=== SOURCE EXTRACT ===
The Status Nights drip in the same way, but watch the ceiling. Bonus Status Nights are capped at 30 per account per year across every subscription you hold. Absolute grants five a month, so it maxes out that cap by mid-year and the rest simply don't count.
Each plan also credits Status Points on top, from 1,200 a year on Essential up to 12,000 on Absolute. Those push you toward status directly, and Absolute's 12,000 is the only subscription route that chips away at Diamond, since Diamond is points-only.
Timing matters, too. Status Points reset every December 31, so starting a plan in January banks a full year's worth inside one status year. Sign up mid-year and the drip splits across two, which blunts any run at status.
The value math is sobering. Each plan's yearly points are worth almost exactly what the plan costs, so you're buying ALL points at close to face value. The real upside sits on top of the points, in the Status Points on every plan and the streaming and São Paulo lounge perks on the pricier ones.
Points never expire and redeem worldwide, and you get a 10% bonus on points transferred in from partners like Livelo, Smiles, TudoAzul, and LATAM Pass.

One quick warning. Signature's "Explorer" plan has nothing to do with the Explorer subscription above. Accor reused the name, which is needlessly confusing.
Yearly billing is exactly 12 times the monthly price, so the value comes from the recurring 15% to 30% annual-plan promos.
Don't let the Brazil framing put you off, though. I think Signature is worth it in its own right. The points drip alone covers the fee, and the Status Points, the transfer bonus, and the extras all ride along on top of that.
It's also the only model to go for if you see yourself reaching all the way to Diamond. That tier is earned purely through Status Points, and Signature is the one subscription that generates them.
Accor Plus 2.0: China’s Separate Subscription Program
China is the one market Accor keeps walled off. Instead of the global models, mainland China runs a program called Accor Plus 2.0, sold through WeChat and Taobao rather than Accor's homepage.
It works differently, too. Rather than an always-on 15% discount, it hands you a book of single-use vouchers, which makes it strong for planned trips and weaker for spontaneous ones.
There are three tiers, and the room and dining benefits are valid across mainland China, Hong Kong, and Macau. Yuan prices are converted to Canadian dollars at 0.20, as of July 13, 2026.
| Tier | Price | Status Nights | Highlights |
|---|---|---|---|
| Basic | ¥499 (C$100) | 5 | 40% and 30% off room vouchers, buffet vouchers up to 50% off |
| Premium | ¥1,288 (C$258) | 20 (Silver) | One free night, room upgrades, lounge and spa vouchers |
| Supreme | ¥2,288 (C$458) | 30 (Gold) | Two free nights, breakfast vouchers, year-round buffet discount |
Premium and Supreme show promotional prices here. The list prices are ¥1,488 (C$298) and ¥2,688 (C$538), so the promos are worth catching.

The detail that travels well is that the Status Nights count toward your global ALL status. The Gold you unlock through the Supreme tier is valid worldwide, not just in China.
=== SOURCE MATERIAL ===
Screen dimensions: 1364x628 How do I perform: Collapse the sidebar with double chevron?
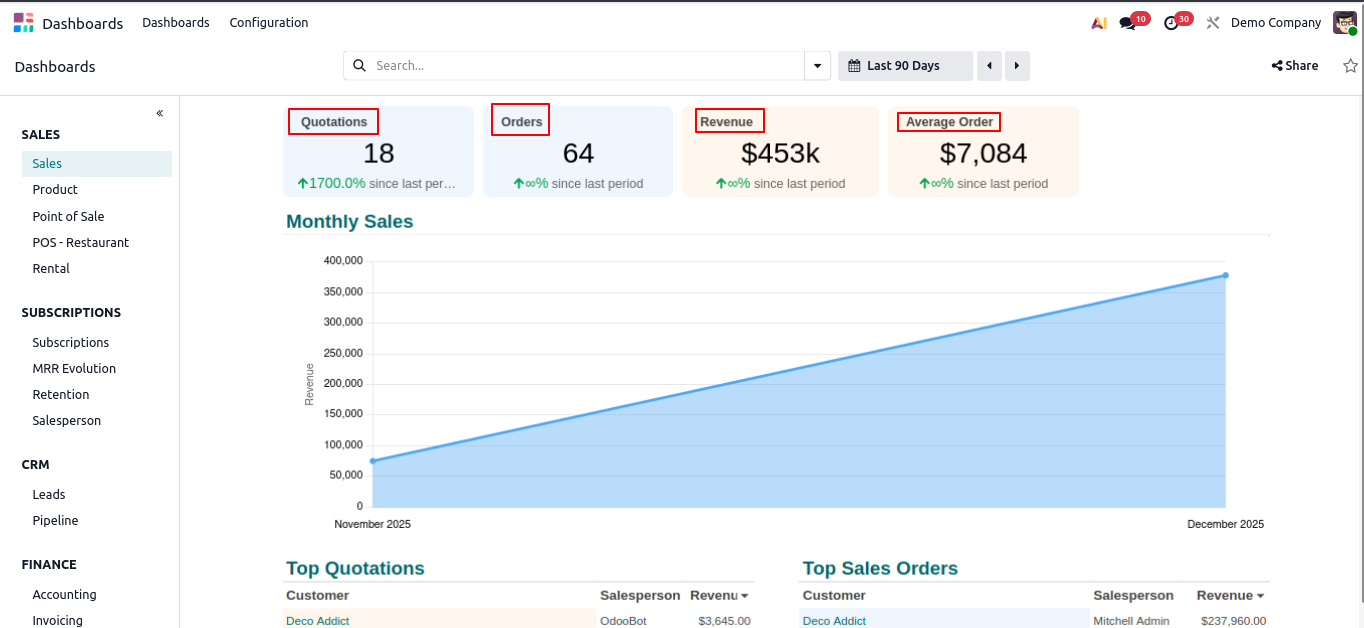pos(160,113)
===
**PROBLEMS AND TASKS:**
A. According to the Accor subscription text, how many Bonus Status Nights can one account count per year across all its subscriptions?
B. Write the next part of the Accor subscription text, picking up right after its final sentence.

**EXPECTED RESULTS:**
A. 30 per account per year.

B.
How Status Nights Fast-Track Your Elite Status
The discounts get the marketing, but the instant elite status is the part I'd actually pay for.
Each model front-loads elite nights the day you subscribe. ibis grants 10, Voyager 20, and Explorer 30. Explorer's 30 nights clear the Gold bar outright, which normally takes around €2,800 (C$4,536) of eligible spend to reach the hard way.
Those nights stack with the nights you earn from real stays, so you can subscribe and then keep climbing toward Platinum from an elevated starting line.

There are two limits worth knowing before you get too excited.
First, bonus Status Nights are capped at 30 per account per year. The cap pools every subscription together with Accor's co-branded bank credit cards, which exist in a few countries but not in Canada. You can't stack Explorer plus a second subscription to reach 60 and shortcut your way to Platinum.
Second, Diamond is points-only. It's earned through Status Points rather than Status Nights, so none of these night lump-sums move you toward it. The only subscription that helps is Signature's top Absolute plan, which drips 12,000 Status Points a year, and even that covers less than half of what Diamond requires.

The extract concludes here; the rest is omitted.